The direction of the motion blur may also be changed by changing how the average used to compute a modified pixel changes with each band. In the raster order example above, the number of pixels included in an average increases with each band moving from left to right in the image. As such the horizontal blur increases from left to right. If the number of pixels included in an average decreases with each band moving from left to right in the image, the horizontal blur decreases from left to right.

One advantage of embodiments of the claimed inventions is that pixels are processed in a particular order, such as raster order, using only the memory required by a band buffer. By using only the band buffer, memory requirements are significantly reduced in comparison with the amount of memory required by known methods for creating a blur effect. Another advantage is that a blur effect is created with a minimal amount of processing, allowing the effect to be created faster and using less power than required with known methods.

The variable motion blur unit 82 may be comprised of a plurality of discrete logic gates and devices selected and designed to perform the functions described as well as other functions. Alternatively, the variable motion blur unit 82 may be comprised of logic gates and devices produced by a hardware definition language, such as Verilog™ or VHDL. In another alternative, the variable motion blur unit 82 may be comprised of a suitable processor and a memory to execute a program of instructions stored in the memory together with image data for one segment of original image pixels, wherein the program of instructions when executed by the processor performs a method to create modified pixels from original image pixels according to the method described above. In addition, the parameter register 94 may comprise one or more than one storage devices.
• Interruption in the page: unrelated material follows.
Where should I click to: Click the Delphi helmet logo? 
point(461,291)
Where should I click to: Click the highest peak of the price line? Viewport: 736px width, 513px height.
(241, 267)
The register 94 may a discrete device such as a flip-flop or a plurality of flip-flops integrated on the IC of the display controller, or it may comprise one or more storage locations in a memory, such as the memory 74.

The claimed inventions may be embodied as machine readable medium embodying a program of instructions for execution by the machine to perform a method for creating a blur effect. The machine or computer readable medium may be any data storage device that can store data which can be thereafter read by a computer system. Examples of the computer readable medium include flash memory, hard drives, network attached storage, ROM, RAM, CDs, magnetic tapes, and other optical and non-optical data storage devices. The computer readable medium can also be distributed over a network-coupled computer system so that the computer readable code is stored and executed in a distributed fashion.
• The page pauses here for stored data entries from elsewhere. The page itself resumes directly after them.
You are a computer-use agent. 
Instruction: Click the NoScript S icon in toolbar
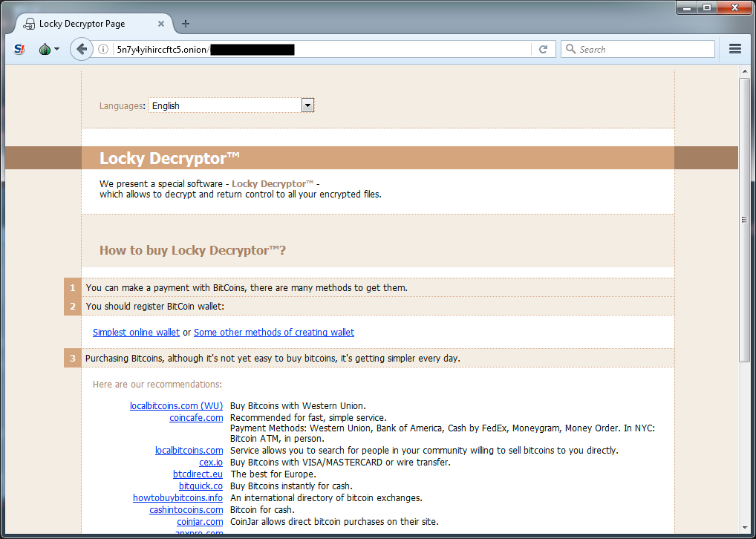coord(20,50)
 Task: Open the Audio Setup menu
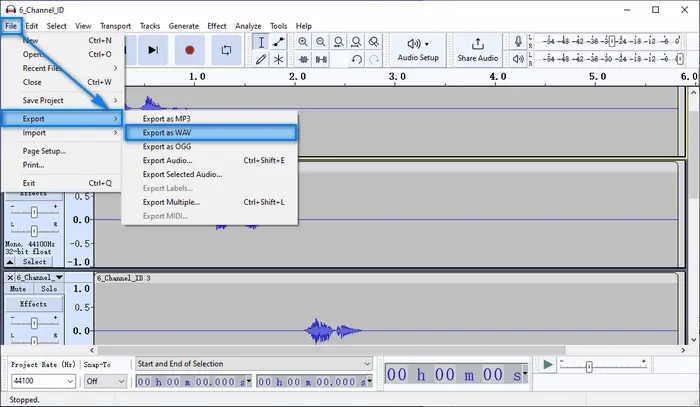(418, 49)
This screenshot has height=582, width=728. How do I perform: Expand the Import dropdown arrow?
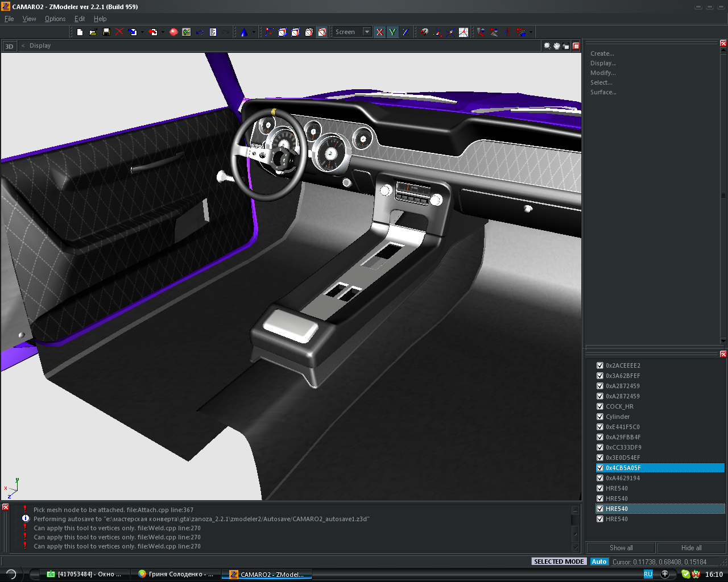[142, 32]
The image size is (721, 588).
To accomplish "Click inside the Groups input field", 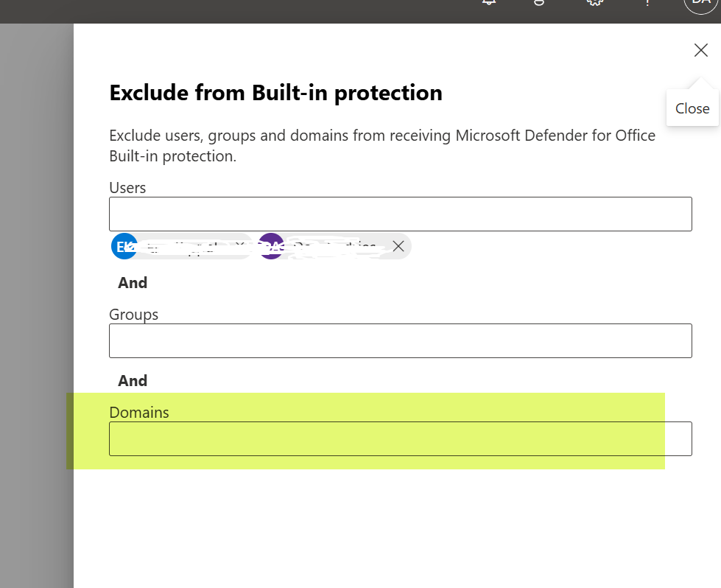I will [x=400, y=340].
Although embodiments have been described in some detail for purposes of clarity of understanding, it will be apparent that certain changes and modifications may be practiced within the scope of the appended claims. Accordingly, the described embodiments are to be considered as illustrative and not restrictive, and the claimed inventions are not to be limited to the details given herein, but may be modified within the scope and equivalents of the appended claims. Further, the terms and expressions which have been employed in the foregoing specification are used as terms of description and not of limitation, and there is no intention in the use of such terms and expressions to exclude equivalents of the features shown and described or portions thereof, it being recognized that the scope of the inventions are defined and limited only by the claims which follow.

Claims

1. An apparatus for creating a blur effect in a portion of an original image comprised of pixels arranged in a first order, wherein the portion is divided into at least two bands, the apparatus comprising:

a buffer to store a plurality of original image pixels;

a pixel modification unit to determine a replacement pixel for a corresponding original image pixel of a particular segment by calculating an average of the corresponding original image pixel and at least one other original image pixel of the particular segment, a segment being a plurality of sequential pixels in one of the at least two bands; and

a selection unit to select the corresponding original image pixel and the at least one other pixel, wherein the number of other pixels selected varies with the band in which the segment is located.
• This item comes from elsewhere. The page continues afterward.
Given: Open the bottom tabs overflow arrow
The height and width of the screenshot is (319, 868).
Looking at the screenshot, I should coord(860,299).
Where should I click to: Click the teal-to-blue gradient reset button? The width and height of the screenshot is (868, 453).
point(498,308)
2. The apparatus of claim 1, wherein the at least one other pixel follows the corresponding original image pixel in the first order.

3. The apparatus of claim 1, wherein the first order is a raster order.

4. The apparatus of claim 3, wherein the at least two bands divide the original image horizontally and the number of other pixels selected for inclusion in the average increases with the band moving from left to right in the original image.

5. The apparatus of claim 3, wherein the at least two bands divide the original image horizontally and the number of other pixels selected for inclusion in the average decreases with the band moving from left to right in the original image.

6. The apparatus of claim 1, wherein the at least two bands divide the original image vertically, and the first order proceeds in columns from the top row to the bottom row of the original image.

7. The apparatus of claim 1, wherein the buffer is a shift register.

8. The apparatus of claim 7, wherein the selection unit selects the corresponding original image pixel and the at least one other pixel by causing pixels stored in the buffer to be shifted.

9. The apparatus of claim 1, wherein the buffer stores at least a segment.

10. A method for creating a blur effect in a portion of an original image comprised of pixels arranged in a first order, the method comprising:

dividing the portion of the original image into at least two bands;

creating a first modified pixel to replace a corresponding first original image pixel by computing the average of the first original image pixel and one other original image pixel, wherein the first and the one other original image pixels are included in a first segment of the original image, the first segment being a plurality of sequential pixels in a first band; and

creating a second modified pixel to replace a corresponding second original image pixel by computing the average of the second original image pixel and at least two other original image pixels, wherein the second original image pixel and the at least two other original image pixels are included in a second segment of the original image, the second segment being a plurality of sequential pixels in a second band.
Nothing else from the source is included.